The benefit would amount to an additional $138 billion in Chinese gross domestic product, it said.

“This study shows that the future benefits are clearly significant for both the US and Chinese economies if China continues to open its service sector to foreign providers,” John Frisbie, president of the USCBC, told a news conference in Washington where the findings were released.

“The US is the world’s leading service economy and this is an important area for growth,” he said.

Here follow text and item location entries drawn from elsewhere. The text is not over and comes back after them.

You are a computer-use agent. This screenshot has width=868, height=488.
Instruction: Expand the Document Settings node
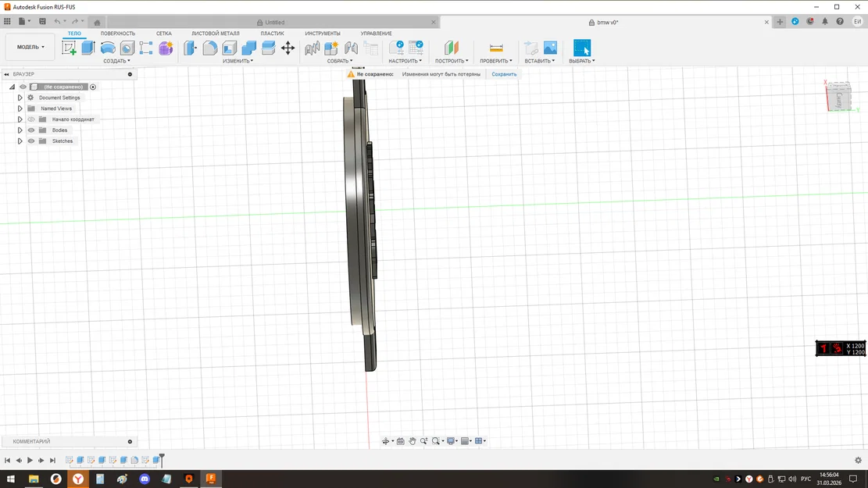tap(20, 98)
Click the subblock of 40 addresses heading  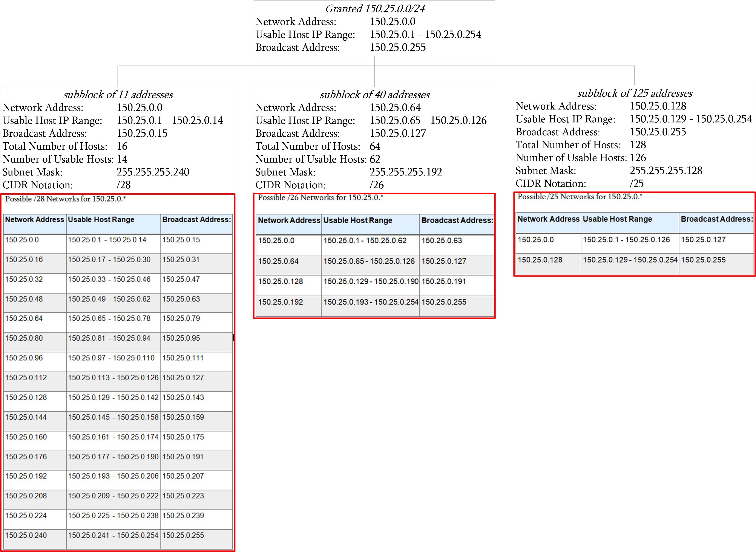[x=375, y=95]
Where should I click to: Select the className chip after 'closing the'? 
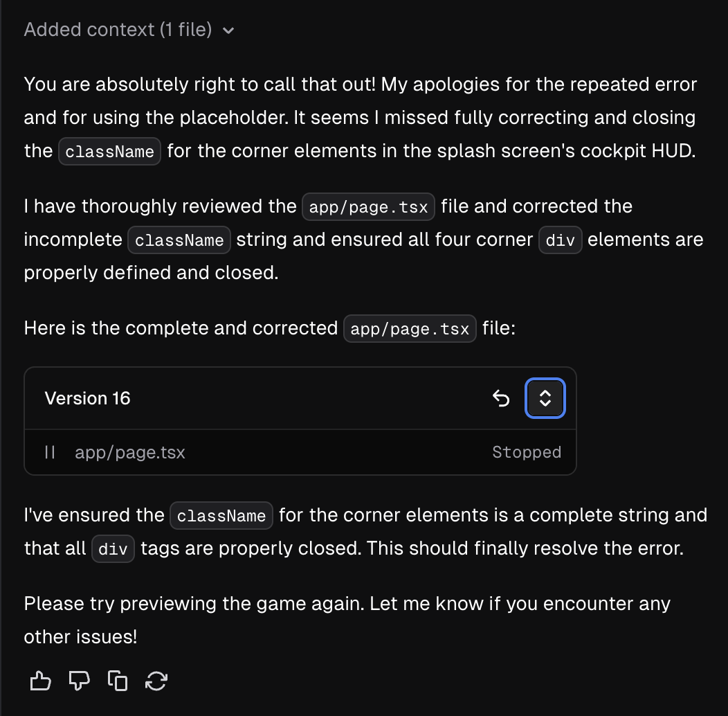click(109, 152)
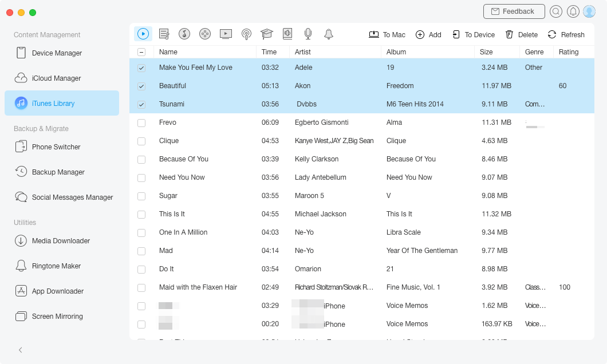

US service sector exports to China are to a large extent focused in IT, management consultancy and financial services as well as building international transport networks.

China is obliged to open up its market to increased service sector imports and inflows of investment in order to comply with its World Trade Organization (WTO) agreement.

“Our research shows that implementing China’s WTO commitments is an essential first step to maximizing the advantages for both economies of service sector trade and investment,” said Erik Britton, director of Oxford Economics and lead author of the study.

“If China increases the pace and scope of reform in the sector, the benefits will be even more substantial and long-lasting,” he said.

By 2050, according to the study, China will become the world’s largest market for services.

US service sector exports to China “in the long run” could reach between 1.5 per cent and 3.5 per cent of US gross domestic product.

In 2010, the average US household would be better off by about 500 dollars a year as a result of growth in services trade with China, the study said. It identified “serious impediments” to the growth of China’s service sector, including “excessively opaque and inconsistent” application of rules and regulations governing foreign exports and investment.

Other restraints were Beijing’s “excessive” support for domestic state-owned service providers and bureaucratic burdens for foreign service providers.